There is a story that Ram Tirtha used to tell. A man who was a little mad lived in a small village with his wife. His friends liked to tease him and make fun of him because they all thought he was stupid.

One day, one of them said, 'We have some bad news for you. Your wife has become a widow.'

He believed them and started crying out in grief, 'My wife has become a widow! My wife has become a widow!'

Some of the people he passed on the street laughed at him and said, 'Why are you mourning? You are very much alive. How can your wife be a widow if you yourself are alive to complain about it?'

'My closest friends have told me this,' he replied, 'and I trust them. They are very reliable people. If they are saying that my wife has become a widow, it must be true.'

We would think that a man who behaved like this was utterly stupid because he chose to believe the words of others instead of his own experience. But are we any better? We believe, on the basis of indirect information provided by the senses, that we are the body. The experience of 'I am', of the Self, is present in all of us, but when the mischievous senses gang up on us and try to make us believe something that is patently untrue, we believe them and ignore our direct experience.

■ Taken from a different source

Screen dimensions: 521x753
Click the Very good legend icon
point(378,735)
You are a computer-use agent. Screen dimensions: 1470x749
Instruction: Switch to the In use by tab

Then we grieve about our state, lamenting, 'I am bound; I am unenlightened; I am not free'.

And even when the Guru comes along and says, 'You are the Self. You are free. Why do you insist on believing this misinformation that the mischievous senses are giving you?' still you do not believe the truth.

You tell him, "The senses have always given me reliable information in the past. I have learned to trust them. What they tell me must be true.'

And so you go on grieving and complaining, even when your direct experience and the words of the Guru agree with each other and reveal the truth.